## What to produce
From the records that follow, copy every line in which "agent" appears.

## Material provided
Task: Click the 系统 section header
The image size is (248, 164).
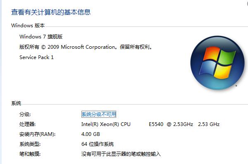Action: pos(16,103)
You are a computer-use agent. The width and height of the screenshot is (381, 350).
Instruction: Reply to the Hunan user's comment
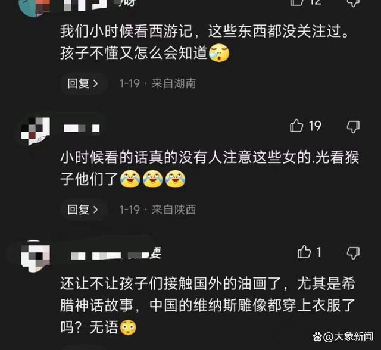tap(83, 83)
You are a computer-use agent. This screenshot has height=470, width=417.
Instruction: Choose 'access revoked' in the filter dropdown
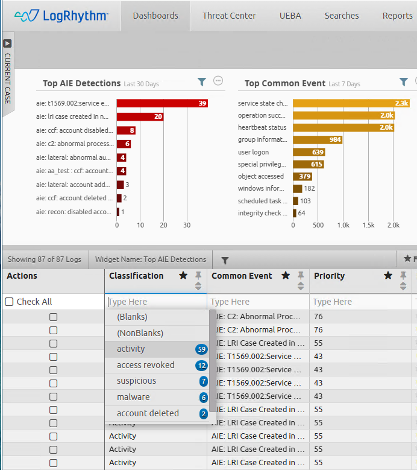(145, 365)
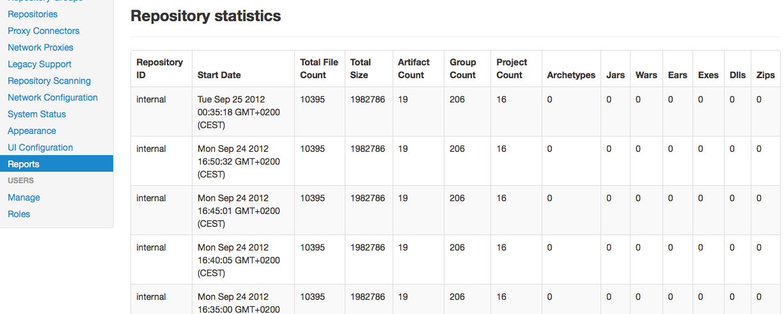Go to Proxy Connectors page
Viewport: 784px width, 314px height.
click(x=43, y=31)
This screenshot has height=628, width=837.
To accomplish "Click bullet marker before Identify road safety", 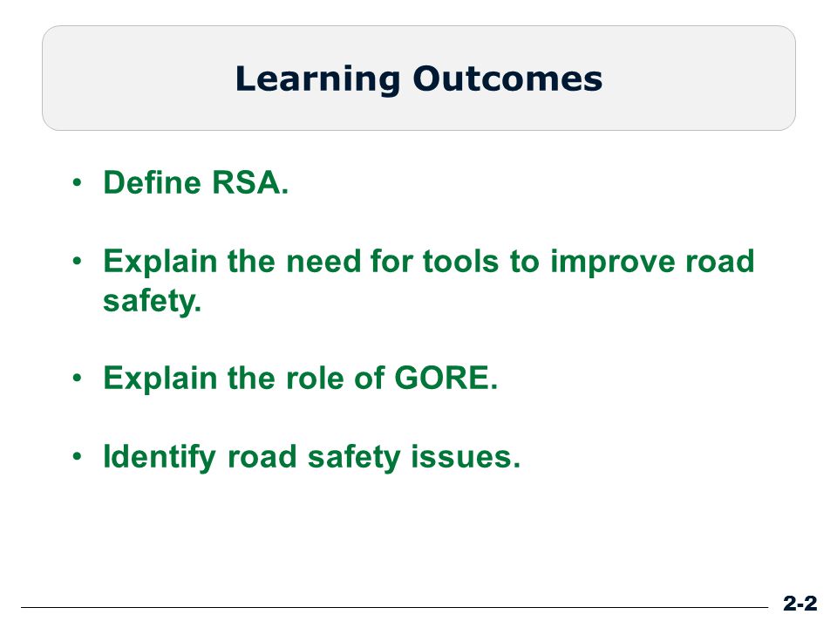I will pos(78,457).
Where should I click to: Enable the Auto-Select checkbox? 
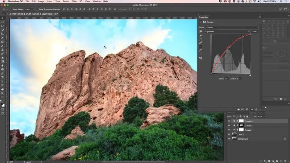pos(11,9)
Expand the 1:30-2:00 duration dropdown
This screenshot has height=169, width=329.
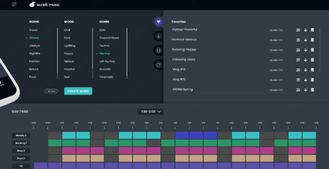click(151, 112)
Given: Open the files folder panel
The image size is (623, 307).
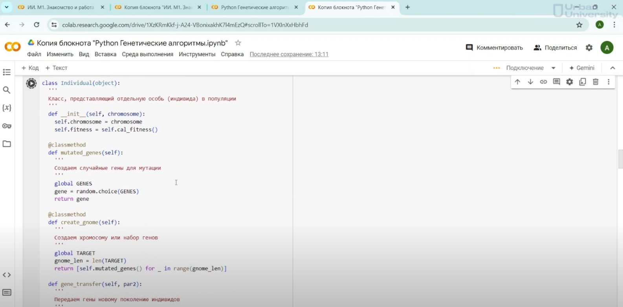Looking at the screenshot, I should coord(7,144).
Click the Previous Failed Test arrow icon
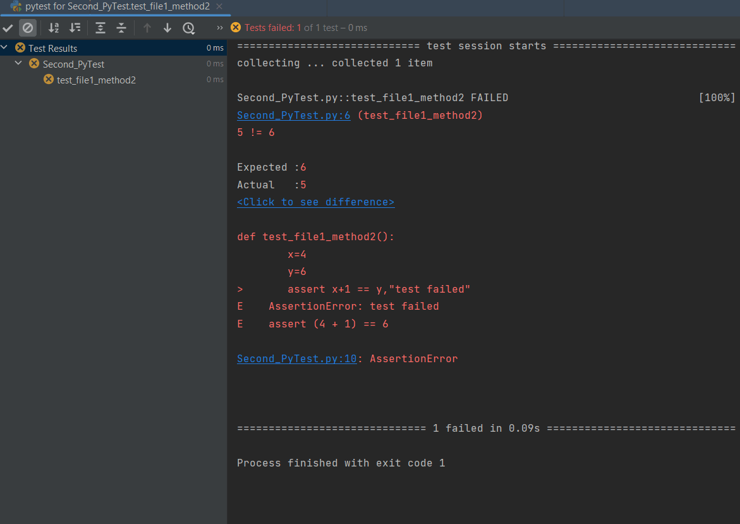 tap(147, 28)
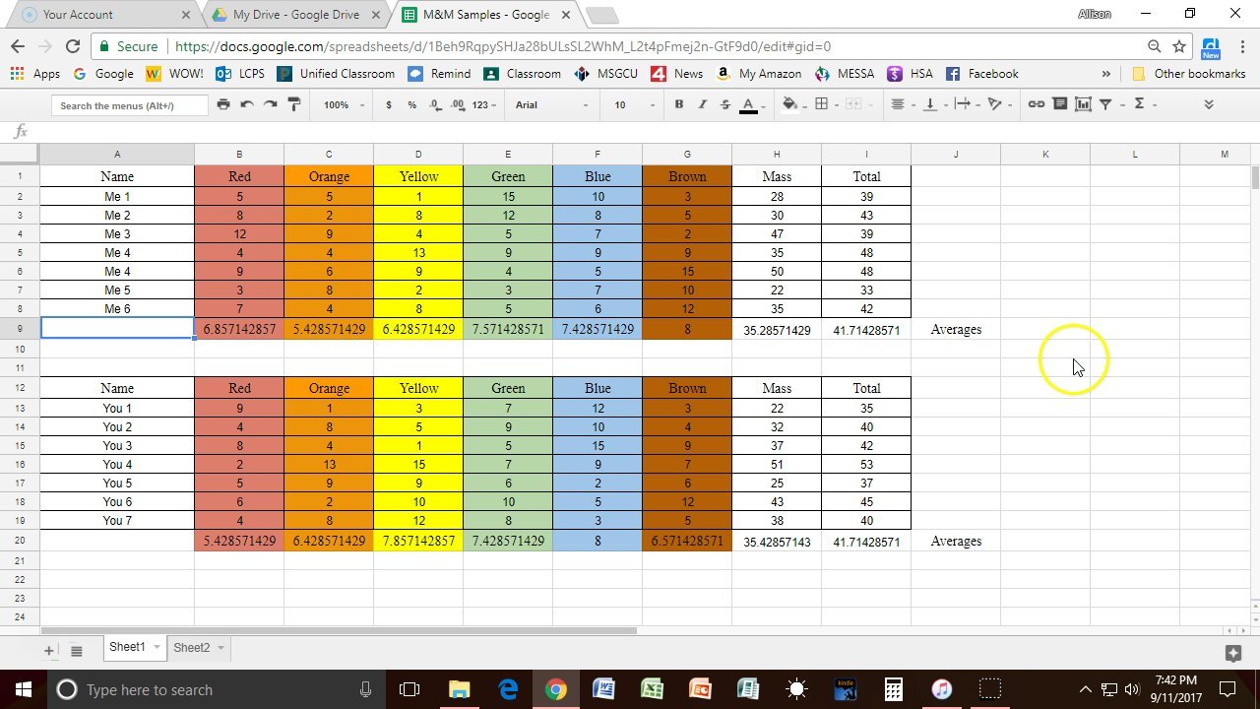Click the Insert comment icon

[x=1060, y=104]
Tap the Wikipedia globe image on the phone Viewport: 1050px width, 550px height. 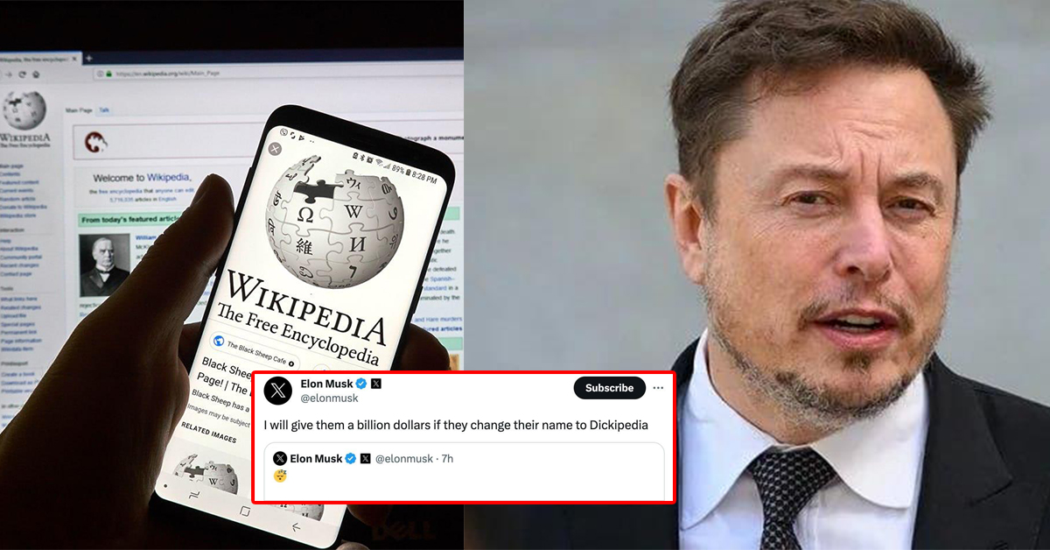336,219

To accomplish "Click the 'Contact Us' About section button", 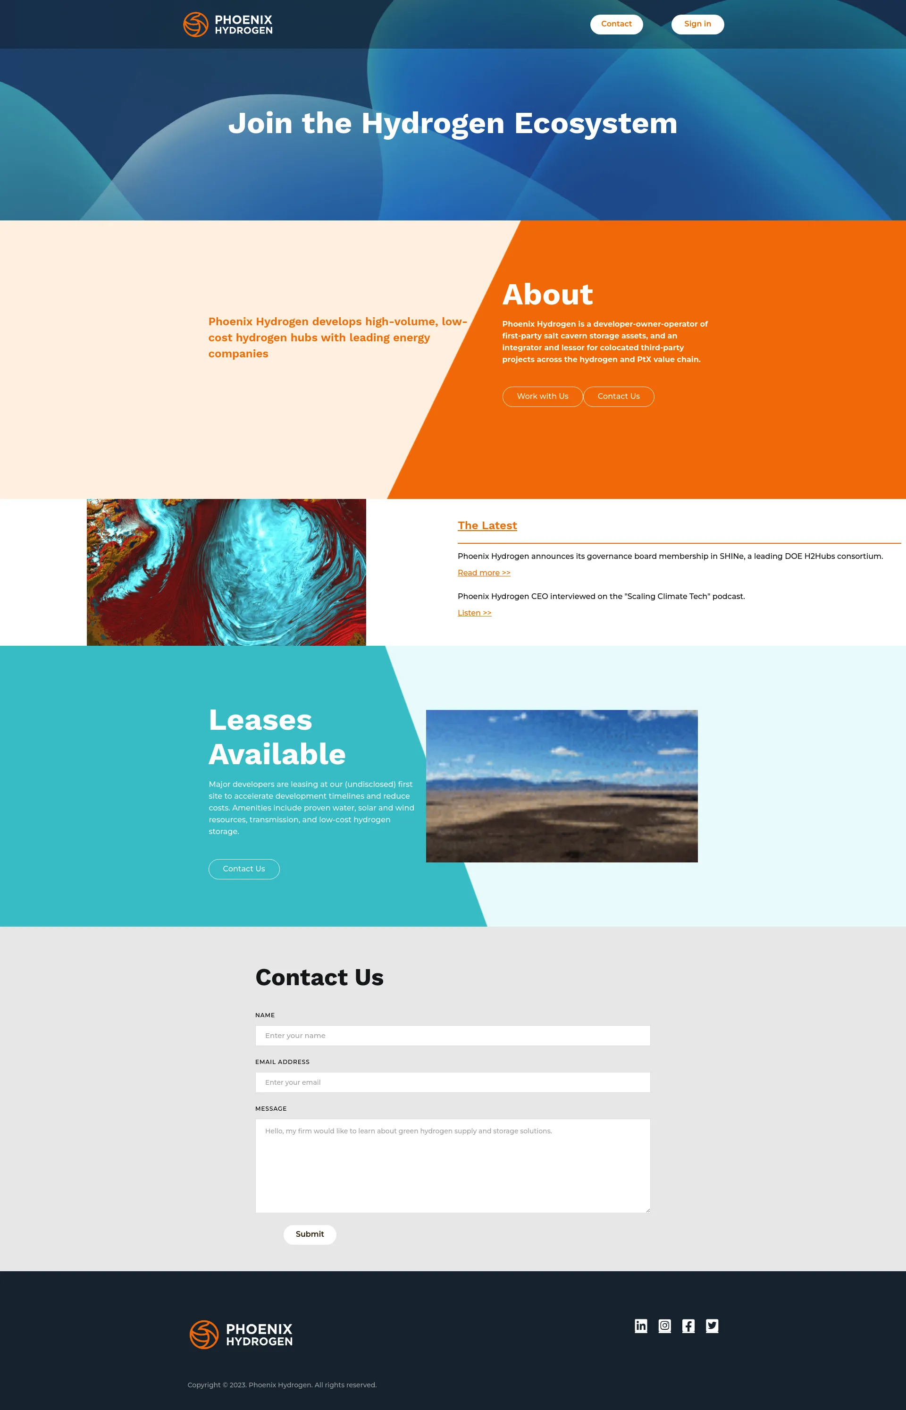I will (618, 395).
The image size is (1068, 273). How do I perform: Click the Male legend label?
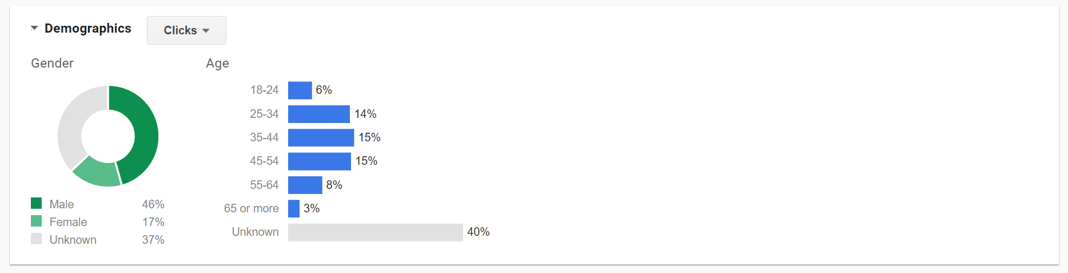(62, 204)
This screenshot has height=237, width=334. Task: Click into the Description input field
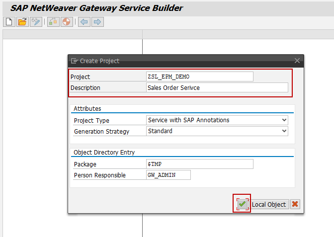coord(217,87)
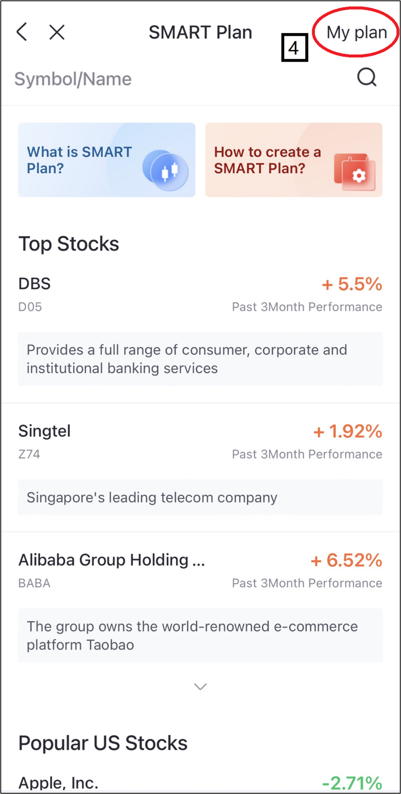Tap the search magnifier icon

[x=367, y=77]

## Exercise result
You are a computer-use agent. The width and height of the screenshot is (381, 350).
You are a computer-use agent. This screenshot has height=470, width=417.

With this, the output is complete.